RECORDS
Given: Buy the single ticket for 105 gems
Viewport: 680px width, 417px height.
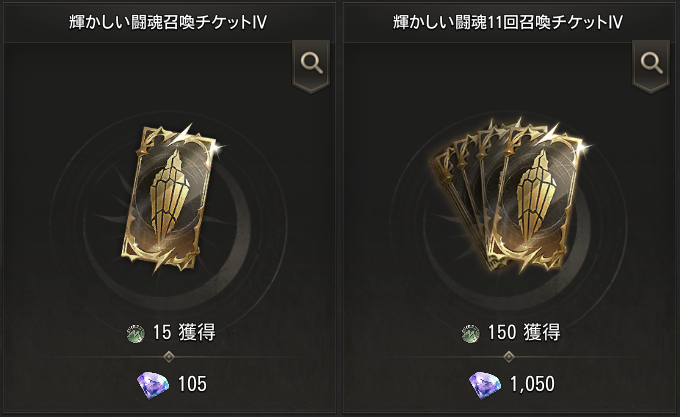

* * *

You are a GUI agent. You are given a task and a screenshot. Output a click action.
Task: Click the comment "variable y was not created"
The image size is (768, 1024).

---

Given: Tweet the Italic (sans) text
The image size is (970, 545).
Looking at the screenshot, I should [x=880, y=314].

WHAT TO DO
Of the entries above, repeat exactly the lines between the line with "Given: Buy the single ticket for 105 gems" and the line with "Viewport: 680px width, 417px height.", inclusive, and no others.

WRITTEN RESPONSE
Given: Buy the single ticket for 105 gems
Viewport: 680px width, 417px height.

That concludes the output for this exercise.